───── Data extract
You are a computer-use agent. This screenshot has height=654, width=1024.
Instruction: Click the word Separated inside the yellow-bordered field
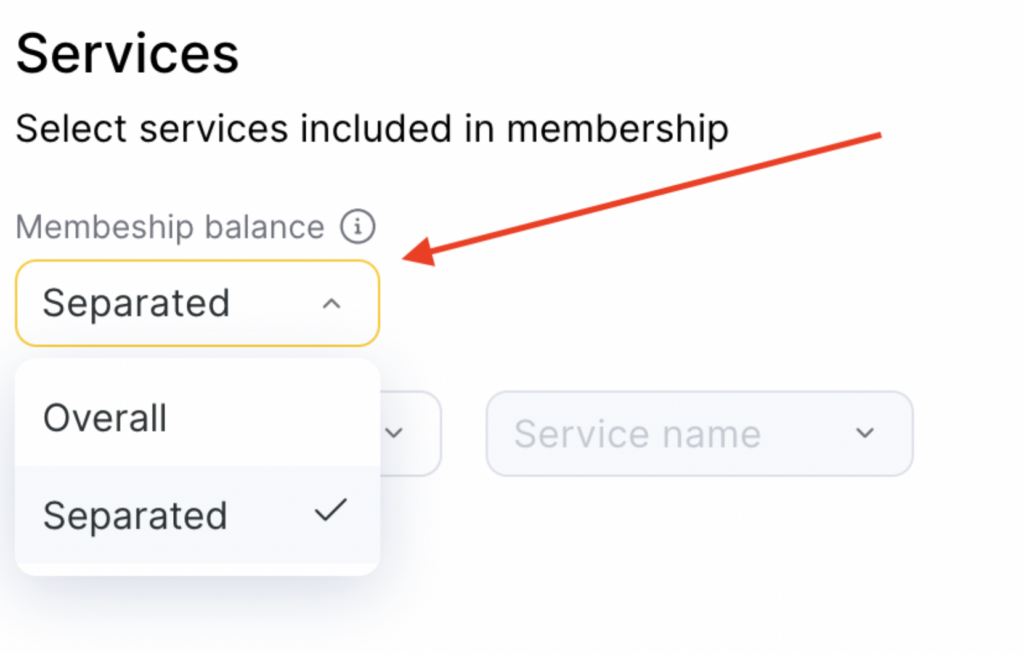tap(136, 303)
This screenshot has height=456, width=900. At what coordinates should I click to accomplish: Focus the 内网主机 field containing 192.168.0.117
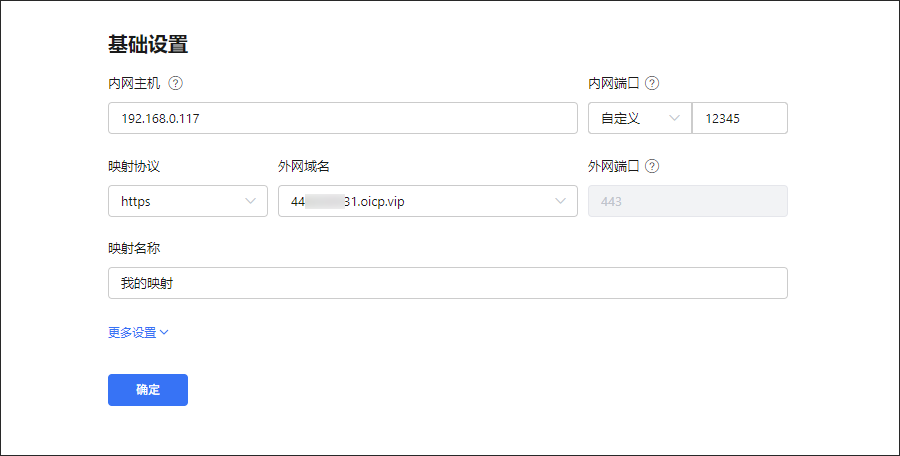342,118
──────────
───── Data extract
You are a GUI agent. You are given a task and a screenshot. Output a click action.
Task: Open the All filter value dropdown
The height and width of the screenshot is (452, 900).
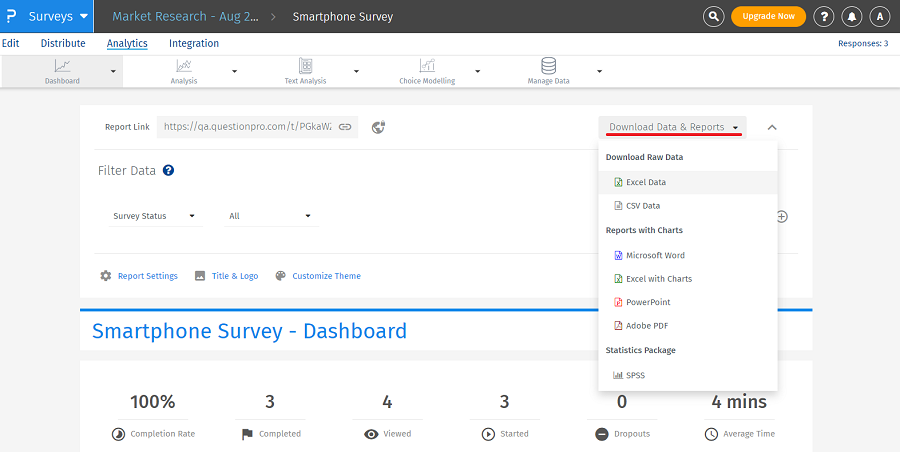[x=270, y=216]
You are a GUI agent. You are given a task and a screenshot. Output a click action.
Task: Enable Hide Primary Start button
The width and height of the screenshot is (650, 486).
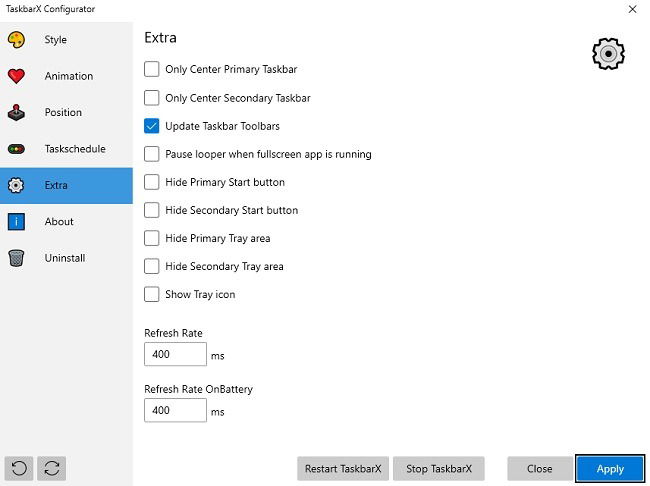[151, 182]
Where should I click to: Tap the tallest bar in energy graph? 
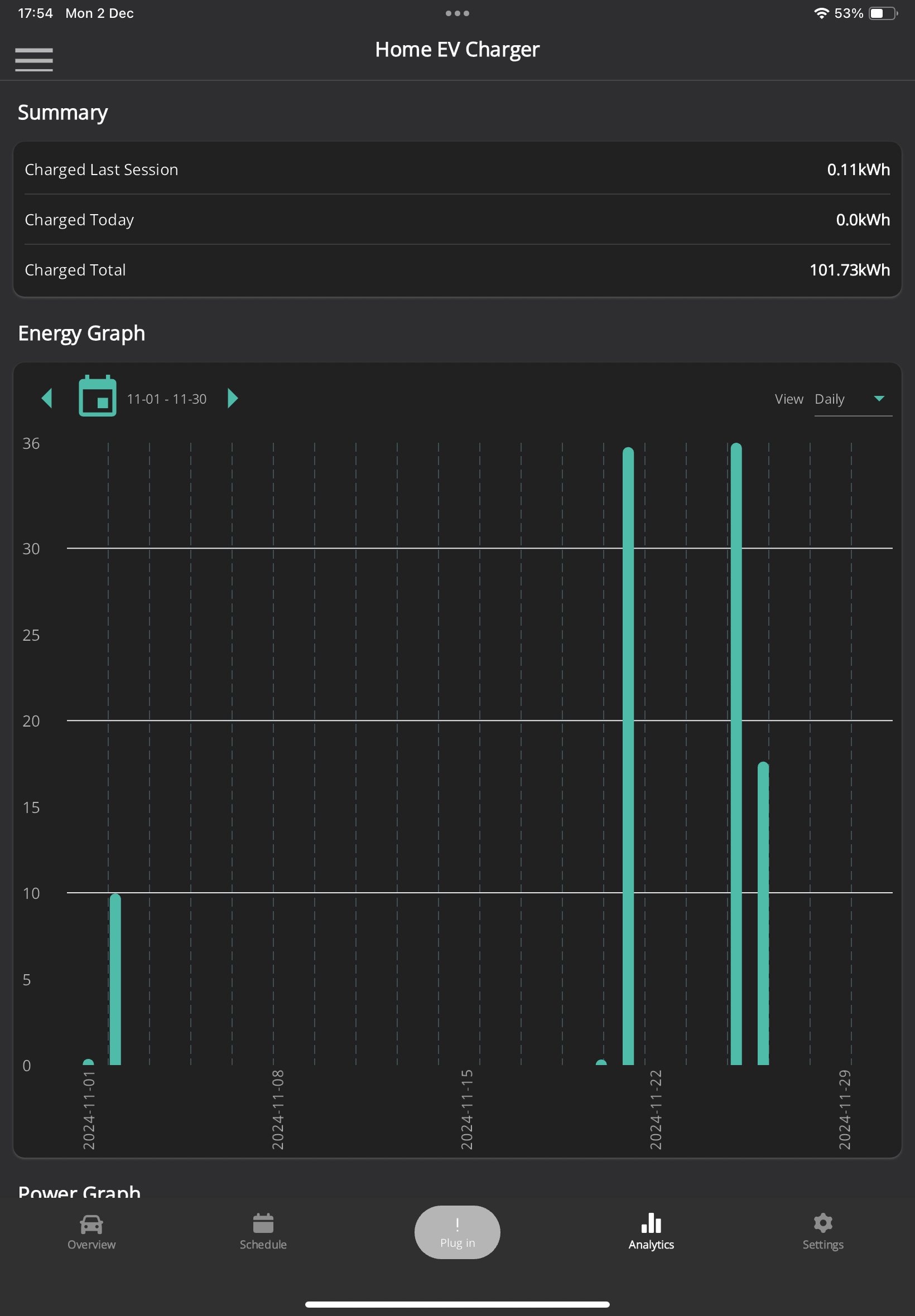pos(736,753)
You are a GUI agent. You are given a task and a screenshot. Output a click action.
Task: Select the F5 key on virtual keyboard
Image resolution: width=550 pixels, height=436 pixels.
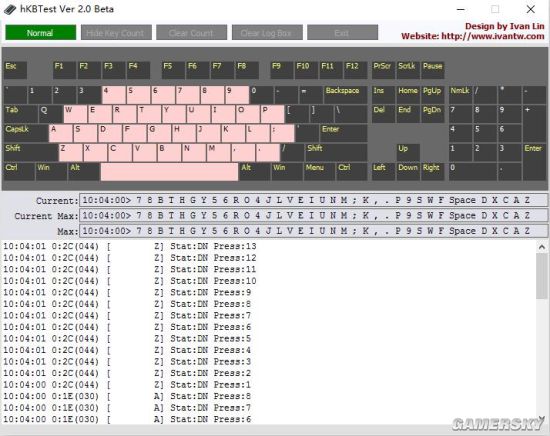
──────────
───── Data extract
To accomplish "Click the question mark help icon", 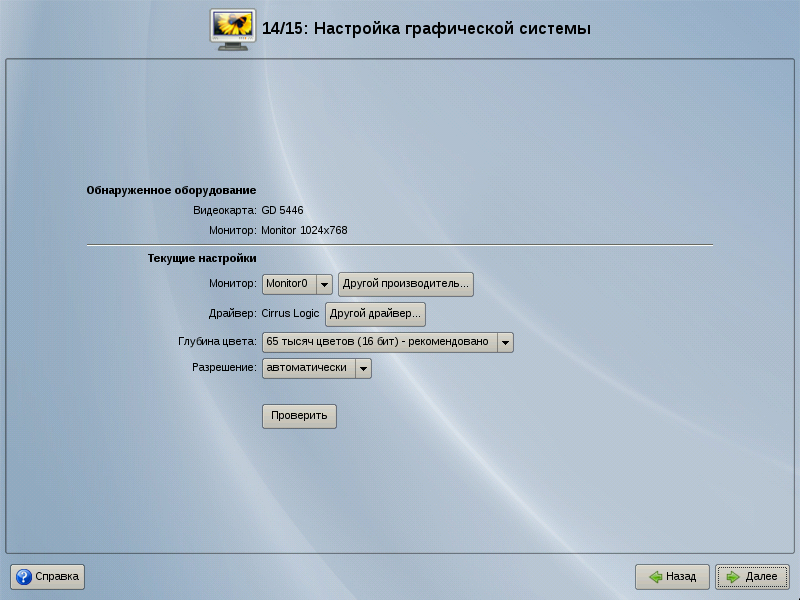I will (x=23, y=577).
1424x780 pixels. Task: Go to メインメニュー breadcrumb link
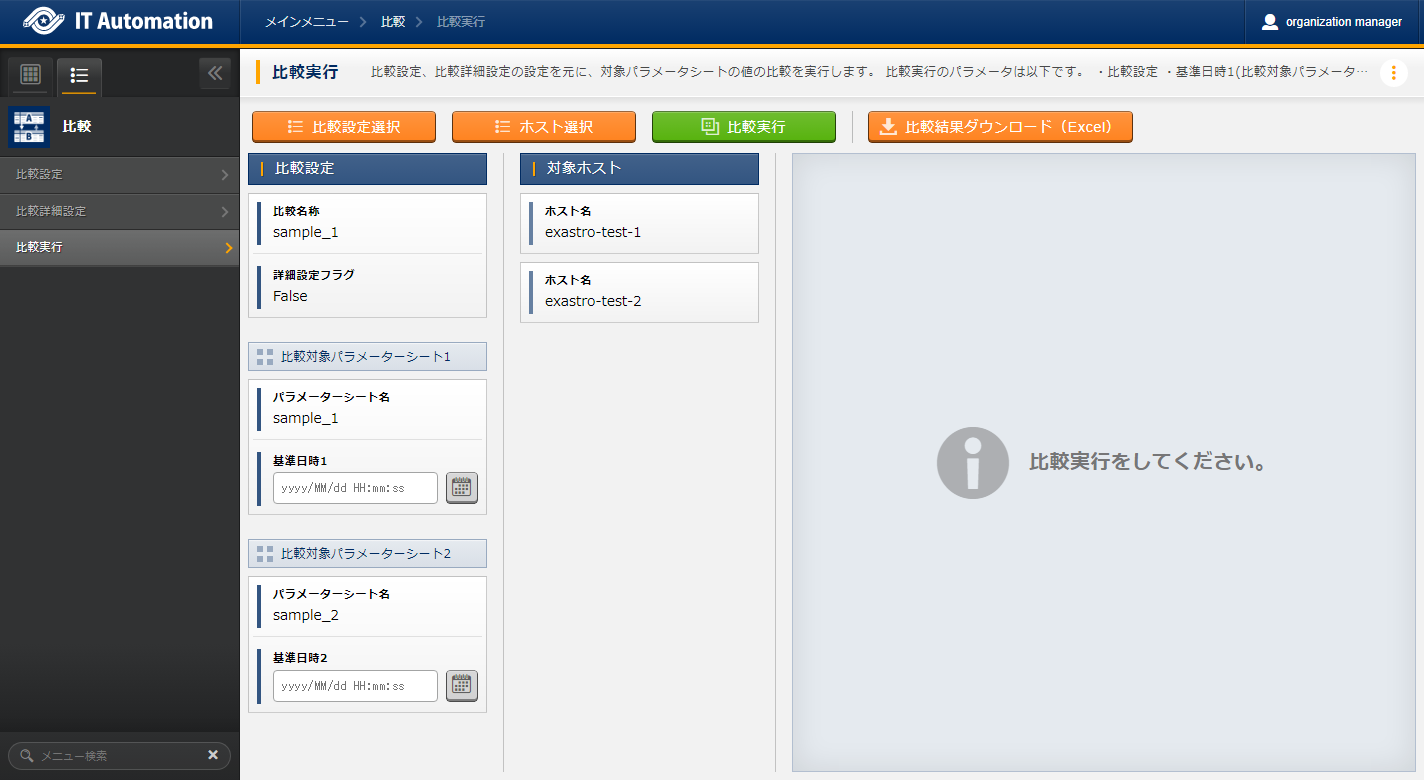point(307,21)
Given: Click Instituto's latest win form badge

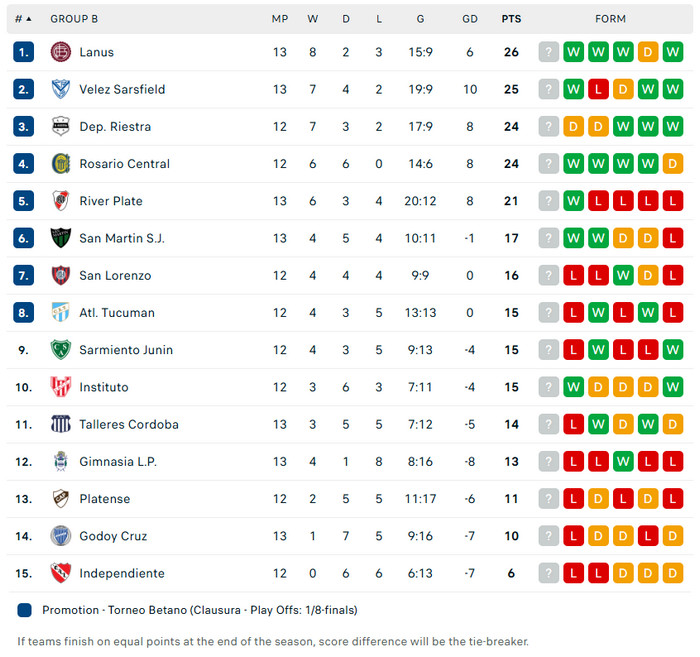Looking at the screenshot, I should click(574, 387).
──────────
Problem details: What should come back is an exact copy of the lines above from the line with "Task: Enable Hide Primary Start button" to the line with "Image resolution: width=550", both included, minus the pictures.

Solution to the problem:
Task: Enable Hide Primary Start button
The width and height of the screenshot is (650, 486).
[151, 182]
Where should I click to: Tap the tallest bar in energy graph? 
pos(736,753)
You are a GUI agent. You are given a task and a screenshot. Output a click action.
Task: Select the F5 key on virtual keyboard
Image resolution: width=550 pixels, height=436 pixels.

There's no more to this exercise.